Nancy Scheper-Hughes in action (Photo: Viviane Moos) |
One can feel the disgust of Roy d’Andrade in his denunciation of the seepage of a “moral model” in anthropology, especially in the wake of Scheper-Hughes’s Conrad-ian battlecry. It it as if he were a churchgoer made to be feel guilty of not making a donation - or a pedestrian made to feel bad at not giving alms to the homeless when all the others are giving five-dollar bills. “I’m still a good person!” he protests.
In this short response, I will focus my critique on d’Andrade’s usage of “morality”, his simplistic view of what critical anthropologists have been doing all along, and his failure to offer an alternative.
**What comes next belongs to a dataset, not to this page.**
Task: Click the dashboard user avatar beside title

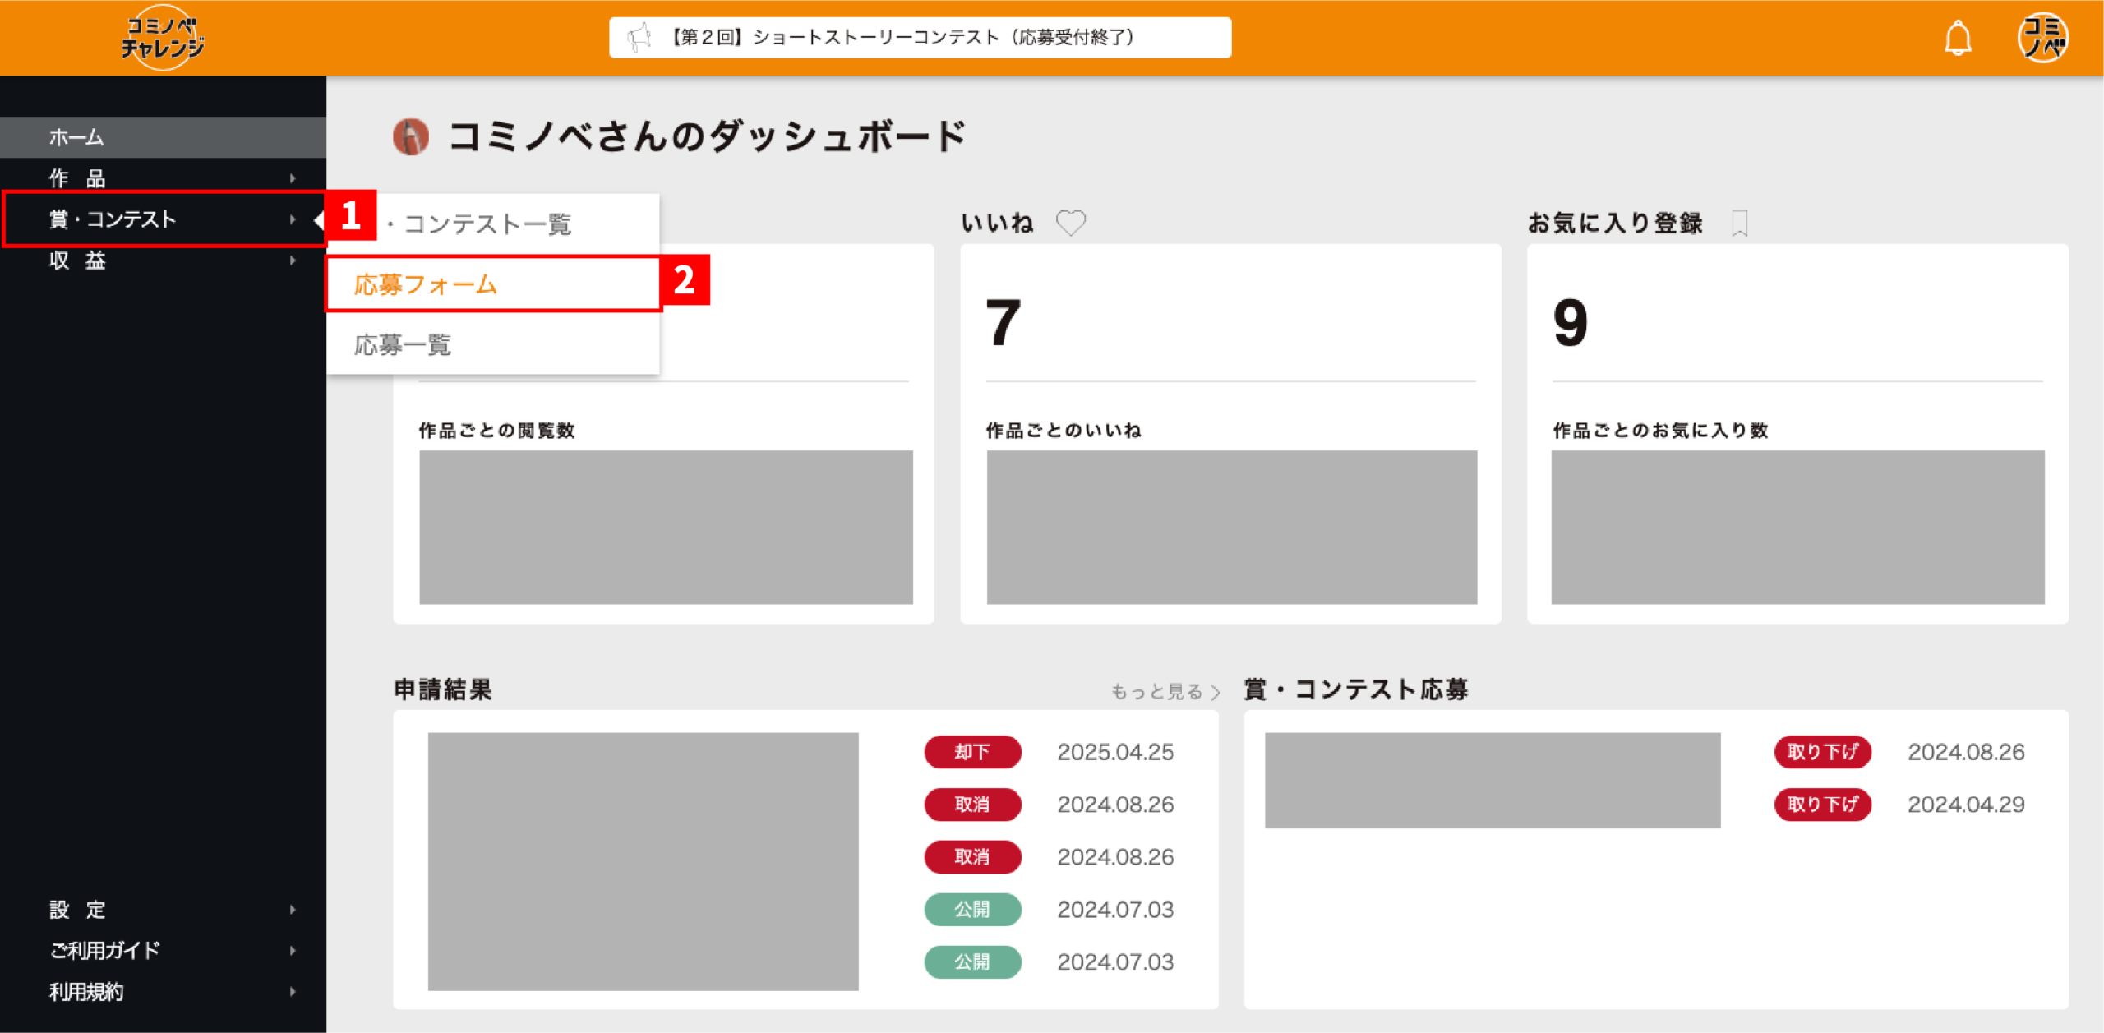Action: pos(411,136)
The world is a moral terrain and navigating it doesn’t necessarily make you a “moralist”. d’Andrade’s critique of “oppression-as-badness” conflates “moralizing” with simply seeing things as they are. Oppression is “bad”, but its badness can be incidental to its existence. “Since when is evil exempt from human reality?” as Scheper-Hughes counters.
Moreover, as ethnographers have demonstrated time and again, writing about “oppression” or “suffering” do not generate a “negative view” of the world that d’Andrade fears, but actually, a more textured view of power: there is resistance, contestation, struggle, and unexpected trajectories. Here, d’Andrade forgets that the very strength of anthropology is its microscopic view, its power to animate the ‘field’ but showing its complexity.
More glaring is his carte blanche denunciation of these “moral models” without providing any kind of viable alternative. His piece would have been more powerful had he followed a “show, not tell” approach, that is, by using ethnography to argue for his points, and in doing so, provide a model for the “value free”, “objective” anthropology that he has nostalgia for (here, Scheper-Hughes scores more points). Neither does he reflect on how we can arrive at “empirically demonstrable truths.” Then as now, a thoughtful consideration of what “interpretation” means in anthropology would have been most welcome. But in failing to offer a credible alternative, he himself is guilty of his critique of having a “model [that] is almost entirely negative in character.”
In fairness to d’Andrade, I think he is warranted in his concern in an "unreflexive assumption that one is a member of an elect that by natural grace knows what is right, and this elect consists of those who hold the current moral model.” A priori assumptions based on clear agendas can definitely diminish the power of anthropology, not just methodologically but in the way people will receive our work. Which is why, in short, neither can I subscribe to Scheper-Hughes view at the opposite pole of this debate.
My stand is to see ethnography not just only a methodology, but also an episteme of my morality/politics as an anthropologist. By simply discovering and then illuminating “what is at stake” for our informants (Kleinman, 1997), I believe that we can preserve our “moral authority” (d’Andrade) but at the same time fulfill our “ethical obligation” (Scheper-Hughes). Let me end, however, with the caveat that given the immanence of politics in the production of knowledge (i.e. in selecting topics for research), this is easier said than done.